▶ **WHAT IS EXPECTED**:
Each line of the material that mentions the word "computer" is to be copied.

(Beginning of ENTRIES SUPPLIED)

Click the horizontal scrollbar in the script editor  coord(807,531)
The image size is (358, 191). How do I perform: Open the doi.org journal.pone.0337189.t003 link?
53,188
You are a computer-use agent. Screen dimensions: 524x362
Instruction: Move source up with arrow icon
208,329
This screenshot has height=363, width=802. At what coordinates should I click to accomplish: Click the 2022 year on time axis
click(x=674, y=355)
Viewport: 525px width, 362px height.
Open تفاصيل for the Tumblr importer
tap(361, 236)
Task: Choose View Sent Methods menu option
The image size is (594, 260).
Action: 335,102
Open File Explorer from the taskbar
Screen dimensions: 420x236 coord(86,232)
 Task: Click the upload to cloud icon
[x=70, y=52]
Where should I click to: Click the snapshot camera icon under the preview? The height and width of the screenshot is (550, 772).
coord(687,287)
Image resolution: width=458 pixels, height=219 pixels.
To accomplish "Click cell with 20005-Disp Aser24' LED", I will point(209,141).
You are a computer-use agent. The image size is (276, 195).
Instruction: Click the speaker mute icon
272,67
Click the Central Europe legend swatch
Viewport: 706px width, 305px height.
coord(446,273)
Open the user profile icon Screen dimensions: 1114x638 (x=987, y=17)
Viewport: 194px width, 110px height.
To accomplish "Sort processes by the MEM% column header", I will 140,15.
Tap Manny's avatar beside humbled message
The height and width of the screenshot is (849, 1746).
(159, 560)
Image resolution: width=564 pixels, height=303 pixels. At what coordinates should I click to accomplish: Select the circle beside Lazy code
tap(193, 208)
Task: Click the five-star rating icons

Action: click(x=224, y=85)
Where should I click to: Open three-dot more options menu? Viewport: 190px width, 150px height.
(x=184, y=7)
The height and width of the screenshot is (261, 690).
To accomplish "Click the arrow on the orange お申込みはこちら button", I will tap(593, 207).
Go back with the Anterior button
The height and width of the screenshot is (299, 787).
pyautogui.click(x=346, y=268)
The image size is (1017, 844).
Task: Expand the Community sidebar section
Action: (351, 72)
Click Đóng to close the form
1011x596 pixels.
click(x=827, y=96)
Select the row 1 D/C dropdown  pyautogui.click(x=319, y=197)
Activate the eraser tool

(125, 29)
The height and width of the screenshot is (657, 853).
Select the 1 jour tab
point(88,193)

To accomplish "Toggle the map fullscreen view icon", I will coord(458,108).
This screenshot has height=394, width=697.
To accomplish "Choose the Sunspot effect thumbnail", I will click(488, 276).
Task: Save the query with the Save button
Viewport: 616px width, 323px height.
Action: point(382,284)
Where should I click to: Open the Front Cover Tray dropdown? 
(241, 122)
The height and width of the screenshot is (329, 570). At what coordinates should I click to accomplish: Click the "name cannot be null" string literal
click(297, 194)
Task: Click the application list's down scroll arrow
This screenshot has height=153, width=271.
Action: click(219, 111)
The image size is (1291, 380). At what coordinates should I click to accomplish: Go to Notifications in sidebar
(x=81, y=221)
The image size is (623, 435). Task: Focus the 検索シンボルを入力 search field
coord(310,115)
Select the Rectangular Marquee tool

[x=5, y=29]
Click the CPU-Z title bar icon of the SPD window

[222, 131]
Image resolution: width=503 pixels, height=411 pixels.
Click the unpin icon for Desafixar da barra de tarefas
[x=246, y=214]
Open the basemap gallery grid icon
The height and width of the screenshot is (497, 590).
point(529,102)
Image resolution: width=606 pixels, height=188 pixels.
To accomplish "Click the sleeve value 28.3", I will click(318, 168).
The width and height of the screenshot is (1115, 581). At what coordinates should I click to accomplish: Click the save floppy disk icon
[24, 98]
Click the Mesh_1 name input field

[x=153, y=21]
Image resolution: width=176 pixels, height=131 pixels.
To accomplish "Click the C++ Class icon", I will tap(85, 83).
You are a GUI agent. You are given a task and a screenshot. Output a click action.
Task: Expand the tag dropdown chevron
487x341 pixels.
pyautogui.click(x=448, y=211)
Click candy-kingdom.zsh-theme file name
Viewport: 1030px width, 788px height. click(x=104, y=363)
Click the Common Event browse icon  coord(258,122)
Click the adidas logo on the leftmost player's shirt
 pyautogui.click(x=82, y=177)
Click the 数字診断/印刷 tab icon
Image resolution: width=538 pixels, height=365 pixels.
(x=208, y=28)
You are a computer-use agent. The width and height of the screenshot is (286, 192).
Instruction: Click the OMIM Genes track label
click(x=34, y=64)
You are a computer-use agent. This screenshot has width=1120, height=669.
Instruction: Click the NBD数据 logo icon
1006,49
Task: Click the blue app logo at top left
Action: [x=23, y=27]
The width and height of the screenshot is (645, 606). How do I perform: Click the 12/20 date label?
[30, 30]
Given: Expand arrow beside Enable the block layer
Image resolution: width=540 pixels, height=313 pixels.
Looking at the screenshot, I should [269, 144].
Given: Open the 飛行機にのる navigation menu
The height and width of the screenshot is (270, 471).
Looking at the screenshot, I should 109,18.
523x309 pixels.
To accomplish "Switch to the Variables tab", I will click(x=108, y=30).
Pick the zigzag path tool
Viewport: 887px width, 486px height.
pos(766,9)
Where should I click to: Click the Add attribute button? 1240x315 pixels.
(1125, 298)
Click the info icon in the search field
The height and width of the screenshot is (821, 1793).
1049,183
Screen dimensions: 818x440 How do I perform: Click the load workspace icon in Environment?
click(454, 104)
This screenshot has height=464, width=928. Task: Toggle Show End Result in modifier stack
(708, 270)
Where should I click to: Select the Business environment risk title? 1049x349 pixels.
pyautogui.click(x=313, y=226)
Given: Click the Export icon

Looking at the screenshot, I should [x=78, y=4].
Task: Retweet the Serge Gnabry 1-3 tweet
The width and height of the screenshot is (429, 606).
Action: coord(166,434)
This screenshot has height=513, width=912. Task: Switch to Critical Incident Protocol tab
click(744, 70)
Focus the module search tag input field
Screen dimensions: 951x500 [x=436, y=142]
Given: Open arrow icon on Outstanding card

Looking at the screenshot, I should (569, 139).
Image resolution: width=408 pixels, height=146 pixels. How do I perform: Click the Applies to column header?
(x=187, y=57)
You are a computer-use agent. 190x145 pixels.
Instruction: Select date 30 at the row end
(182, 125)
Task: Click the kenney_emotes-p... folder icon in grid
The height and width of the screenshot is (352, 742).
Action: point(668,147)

(End of ENTRIES SUPPLIED)

▶ **WRITTEN RESPONSE**:
You are a computer-use agent. Screen dimensions: 524x362
You are a computer-use agent. The image size is (276, 195).
You are a computer-use agent. The width and height of the screenshot is (286, 192).
You are a computer-use agent. This screenshot has width=1120, height=669.
You are a computer-use agent. 190x145 pixels.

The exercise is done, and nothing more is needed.